溶酶体相关细胞器生物发生复合体-1中blos1亚基的功能研究

本研究将在已有工作基础上，利用遗传学、生物化学和细胞生物学等方法，以小鼠为研究对象，通过发现溶酶体相关细胞器生物发生复合体-1 (BLOC-1)的blos1亚基的新互作蛋白，来进一步阐明BLOC-1在囊泡运输中的作用机制。我们利用blos1筛查cDNA文库的初步结果表明，sorting nexin-x（SNX-x）为blos1的互作蛋白，SNX-x参与EGFR的胞内体运输过程中的蛋白分选。利用酵母双杂交、免疫共沉淀等生物化学方法鉴定blos1与SNX-x为互作蛋白，并在细胞水平阐明这种互作参与EGFR的胞内运输功能。利用基因敲除方法获得blos1-KO小鼠，观察其对溶酶体相关细胞器如黑色素体、血小板致密体、神经细胞突触小泡等发生的影响，并利用成纤维细胞，研究blos1被敲除后对以SNX介导的胞内体运输途径的影响，以进一步明确这种相互作用新的生理功能并解析内吞途径新的分子细胞机制。

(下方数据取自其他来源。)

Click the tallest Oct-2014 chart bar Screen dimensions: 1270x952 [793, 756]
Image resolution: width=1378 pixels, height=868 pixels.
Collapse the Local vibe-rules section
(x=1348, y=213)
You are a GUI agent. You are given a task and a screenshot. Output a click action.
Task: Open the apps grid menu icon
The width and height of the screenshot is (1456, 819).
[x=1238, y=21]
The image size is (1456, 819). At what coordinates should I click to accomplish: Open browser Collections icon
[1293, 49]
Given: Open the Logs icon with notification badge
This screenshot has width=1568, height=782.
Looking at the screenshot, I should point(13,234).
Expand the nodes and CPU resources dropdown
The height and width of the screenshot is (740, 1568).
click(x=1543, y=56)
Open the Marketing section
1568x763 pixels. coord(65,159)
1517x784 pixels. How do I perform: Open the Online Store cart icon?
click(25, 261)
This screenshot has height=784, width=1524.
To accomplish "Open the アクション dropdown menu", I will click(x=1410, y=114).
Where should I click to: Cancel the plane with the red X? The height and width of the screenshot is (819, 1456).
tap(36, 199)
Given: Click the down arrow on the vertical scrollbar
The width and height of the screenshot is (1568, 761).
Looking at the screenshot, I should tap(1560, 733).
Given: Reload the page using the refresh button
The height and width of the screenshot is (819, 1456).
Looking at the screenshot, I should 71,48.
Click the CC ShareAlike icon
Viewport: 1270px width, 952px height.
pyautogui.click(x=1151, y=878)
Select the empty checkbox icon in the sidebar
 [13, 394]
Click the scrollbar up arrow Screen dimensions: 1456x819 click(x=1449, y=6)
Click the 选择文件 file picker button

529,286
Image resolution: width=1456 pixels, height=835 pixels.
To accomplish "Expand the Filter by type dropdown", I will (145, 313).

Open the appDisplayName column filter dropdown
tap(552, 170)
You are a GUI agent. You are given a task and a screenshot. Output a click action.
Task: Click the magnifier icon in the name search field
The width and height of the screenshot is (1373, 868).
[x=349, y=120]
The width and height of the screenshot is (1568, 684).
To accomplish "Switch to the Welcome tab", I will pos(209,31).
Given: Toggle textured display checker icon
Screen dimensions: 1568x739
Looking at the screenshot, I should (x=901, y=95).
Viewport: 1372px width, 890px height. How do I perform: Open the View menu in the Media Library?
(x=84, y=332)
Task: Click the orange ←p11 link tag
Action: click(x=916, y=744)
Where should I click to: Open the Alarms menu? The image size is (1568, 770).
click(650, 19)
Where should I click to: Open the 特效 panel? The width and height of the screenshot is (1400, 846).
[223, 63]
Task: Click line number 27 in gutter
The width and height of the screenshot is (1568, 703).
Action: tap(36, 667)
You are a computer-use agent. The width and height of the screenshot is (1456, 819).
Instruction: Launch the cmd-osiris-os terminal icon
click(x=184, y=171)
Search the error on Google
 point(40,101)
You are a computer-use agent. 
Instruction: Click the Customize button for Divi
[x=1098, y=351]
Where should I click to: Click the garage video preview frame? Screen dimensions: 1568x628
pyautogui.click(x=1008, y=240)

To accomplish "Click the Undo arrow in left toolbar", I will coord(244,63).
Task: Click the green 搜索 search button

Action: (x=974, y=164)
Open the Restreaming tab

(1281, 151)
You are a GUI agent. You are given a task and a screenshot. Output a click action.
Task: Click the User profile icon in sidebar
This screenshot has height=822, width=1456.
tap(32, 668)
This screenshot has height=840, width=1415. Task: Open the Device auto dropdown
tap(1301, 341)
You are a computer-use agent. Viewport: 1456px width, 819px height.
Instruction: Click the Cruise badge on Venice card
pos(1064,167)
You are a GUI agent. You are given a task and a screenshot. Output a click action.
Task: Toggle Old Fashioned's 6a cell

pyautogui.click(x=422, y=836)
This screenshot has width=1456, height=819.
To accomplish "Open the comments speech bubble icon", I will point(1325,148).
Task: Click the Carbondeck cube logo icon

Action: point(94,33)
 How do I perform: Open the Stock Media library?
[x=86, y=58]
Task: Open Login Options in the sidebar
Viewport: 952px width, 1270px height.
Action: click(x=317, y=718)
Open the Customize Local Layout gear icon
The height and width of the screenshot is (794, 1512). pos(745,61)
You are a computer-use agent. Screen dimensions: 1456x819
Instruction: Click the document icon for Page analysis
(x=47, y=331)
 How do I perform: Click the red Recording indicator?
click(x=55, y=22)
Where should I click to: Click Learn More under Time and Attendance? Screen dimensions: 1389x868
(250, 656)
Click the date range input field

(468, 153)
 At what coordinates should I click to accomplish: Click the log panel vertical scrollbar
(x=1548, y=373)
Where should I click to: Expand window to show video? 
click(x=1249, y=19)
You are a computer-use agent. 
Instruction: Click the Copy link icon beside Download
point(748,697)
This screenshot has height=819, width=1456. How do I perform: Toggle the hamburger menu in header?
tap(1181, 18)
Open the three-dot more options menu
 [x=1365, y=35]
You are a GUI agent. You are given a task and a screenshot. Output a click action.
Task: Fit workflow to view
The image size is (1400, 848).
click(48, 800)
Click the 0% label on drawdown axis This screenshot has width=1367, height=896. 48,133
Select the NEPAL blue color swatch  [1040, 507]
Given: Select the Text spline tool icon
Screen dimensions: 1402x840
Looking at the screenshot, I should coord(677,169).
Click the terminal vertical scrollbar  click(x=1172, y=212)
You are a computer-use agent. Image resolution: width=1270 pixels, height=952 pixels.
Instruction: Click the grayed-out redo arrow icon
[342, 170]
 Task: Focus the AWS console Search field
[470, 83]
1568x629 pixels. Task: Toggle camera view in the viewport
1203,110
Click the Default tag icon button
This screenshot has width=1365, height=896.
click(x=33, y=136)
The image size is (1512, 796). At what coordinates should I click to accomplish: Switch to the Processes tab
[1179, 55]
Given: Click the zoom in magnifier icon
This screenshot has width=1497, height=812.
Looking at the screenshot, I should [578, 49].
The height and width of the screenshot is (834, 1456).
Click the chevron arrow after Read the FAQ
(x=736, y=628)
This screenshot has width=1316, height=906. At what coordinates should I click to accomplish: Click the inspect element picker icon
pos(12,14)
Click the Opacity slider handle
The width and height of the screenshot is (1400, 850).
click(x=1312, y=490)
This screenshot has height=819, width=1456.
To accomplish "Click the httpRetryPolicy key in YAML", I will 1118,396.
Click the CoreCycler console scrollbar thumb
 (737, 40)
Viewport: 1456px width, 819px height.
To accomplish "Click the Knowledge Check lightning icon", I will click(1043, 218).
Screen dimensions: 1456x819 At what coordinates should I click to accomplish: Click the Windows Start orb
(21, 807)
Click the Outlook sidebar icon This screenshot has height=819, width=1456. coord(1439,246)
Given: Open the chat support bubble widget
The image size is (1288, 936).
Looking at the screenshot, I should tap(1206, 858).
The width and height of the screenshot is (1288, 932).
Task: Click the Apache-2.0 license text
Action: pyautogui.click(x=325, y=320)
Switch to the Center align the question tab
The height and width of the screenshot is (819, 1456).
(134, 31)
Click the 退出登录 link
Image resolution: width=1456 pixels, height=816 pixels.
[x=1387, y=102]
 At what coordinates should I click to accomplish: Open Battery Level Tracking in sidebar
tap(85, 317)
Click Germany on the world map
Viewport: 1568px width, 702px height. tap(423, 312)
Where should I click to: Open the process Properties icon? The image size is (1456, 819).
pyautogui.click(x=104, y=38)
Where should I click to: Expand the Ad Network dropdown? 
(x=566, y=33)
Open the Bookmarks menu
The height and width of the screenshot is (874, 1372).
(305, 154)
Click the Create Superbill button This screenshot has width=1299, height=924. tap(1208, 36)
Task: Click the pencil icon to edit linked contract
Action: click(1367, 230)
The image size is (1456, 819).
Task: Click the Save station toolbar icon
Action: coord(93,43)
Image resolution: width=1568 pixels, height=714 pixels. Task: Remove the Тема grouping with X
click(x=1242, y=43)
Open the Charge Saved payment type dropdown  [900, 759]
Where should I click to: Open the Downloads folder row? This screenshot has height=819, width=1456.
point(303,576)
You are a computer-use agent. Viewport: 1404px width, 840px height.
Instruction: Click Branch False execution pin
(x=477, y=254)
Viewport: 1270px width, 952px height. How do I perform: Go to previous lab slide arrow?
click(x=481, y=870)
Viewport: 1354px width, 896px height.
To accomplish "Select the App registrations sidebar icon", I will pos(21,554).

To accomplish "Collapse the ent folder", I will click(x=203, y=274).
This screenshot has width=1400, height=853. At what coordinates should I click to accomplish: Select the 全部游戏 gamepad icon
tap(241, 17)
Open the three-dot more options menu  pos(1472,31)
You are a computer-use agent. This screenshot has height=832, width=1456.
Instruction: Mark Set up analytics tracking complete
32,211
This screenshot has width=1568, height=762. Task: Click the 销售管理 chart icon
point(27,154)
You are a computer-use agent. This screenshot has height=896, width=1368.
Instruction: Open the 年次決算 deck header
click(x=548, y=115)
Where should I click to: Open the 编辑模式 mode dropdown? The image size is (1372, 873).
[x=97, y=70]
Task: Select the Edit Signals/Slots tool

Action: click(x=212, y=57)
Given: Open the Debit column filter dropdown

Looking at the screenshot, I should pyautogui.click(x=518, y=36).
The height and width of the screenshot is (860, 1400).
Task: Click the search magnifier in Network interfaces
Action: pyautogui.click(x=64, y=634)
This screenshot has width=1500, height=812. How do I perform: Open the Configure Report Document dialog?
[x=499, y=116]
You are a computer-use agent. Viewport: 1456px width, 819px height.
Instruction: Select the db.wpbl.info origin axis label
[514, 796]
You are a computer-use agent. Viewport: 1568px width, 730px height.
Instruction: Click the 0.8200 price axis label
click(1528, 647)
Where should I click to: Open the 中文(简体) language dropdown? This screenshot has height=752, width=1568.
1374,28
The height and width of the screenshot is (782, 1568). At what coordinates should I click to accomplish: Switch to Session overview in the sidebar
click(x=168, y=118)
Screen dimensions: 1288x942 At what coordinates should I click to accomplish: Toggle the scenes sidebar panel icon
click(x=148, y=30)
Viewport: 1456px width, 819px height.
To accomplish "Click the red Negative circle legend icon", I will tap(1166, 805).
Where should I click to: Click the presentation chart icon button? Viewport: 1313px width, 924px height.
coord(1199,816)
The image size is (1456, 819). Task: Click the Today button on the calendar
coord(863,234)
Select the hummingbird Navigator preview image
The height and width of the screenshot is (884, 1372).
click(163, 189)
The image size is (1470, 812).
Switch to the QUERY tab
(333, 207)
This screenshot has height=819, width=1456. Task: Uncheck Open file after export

细胞内部的蛋白运输十分重要，细胞内的分泌型蛋白质在内质网（ER）合成和经高尔基体（Golgi）翻译后修饰，主要通过分泌运输（即囊泡运输，vesicle trafficking）方式转运到细胞内各细胞器、或被运送到细胞膜或胞外，从而参与细胞器的发生和各种重要的生理活动。近年来，通过对一些囊泡运输障碍所引起的疾病机理的认识，使细胞内的囊泡运输途径的研究已逐渐成为一个热点。这些囊泡运输障碍所导致的疾病中，较为显著的是Hermansky-Pudlak综合症(HPS)。新鉴定出的HPS蛋白参与组成不同的溶酶体相关细胞器生物合成复合体(Biogenesis of Lysosome-related Organelles Complex, BLOC)，包括BLOC-1，BLOC-2和BLOC-3等。. 本课题主要聚焦于BLOC-1复合体的BLOS1亚基的生物学功能。本课题任务书研究内容包括三个方面：（1）发现BLOS1的新互作蛋白，阐明其功能; （2）阐明这些蛋白互作所介导的 EGFR溶酶体运输的具体分子细胞机制。（3）在小鼠体内进一步开展该基因功能研究。. 所取得的重要研究结果：（1）发现BLOS1的新互作蛋白KXD1，鉴定为 BLOC-1的一个新亚基，在小鼠中敲除该基因导致一种轻型HPS的发生。论文已发表在 Traffic杂志。（2）发现 BLOS1分别与 SNX2 、TSG101互作，介导EGFR从胞内体到溶酶体的运输和降解；同时发现BLOS1敲降Hela细胞中未成熟溶酶体累积。相关结果已整理成文。（3）制备BLOS1-KO小鼠，发现BLOS1-KO 小鼠成纤维细胞自噬小体累积，广泛或神经元nestin条件敲除BLOS1小鼠出现胚胎致死表型。.受该课题资助，已发表 SCI 论文 5 篇，其中 IF>5.0者 3篇，已完成原任务书的定量考核指标。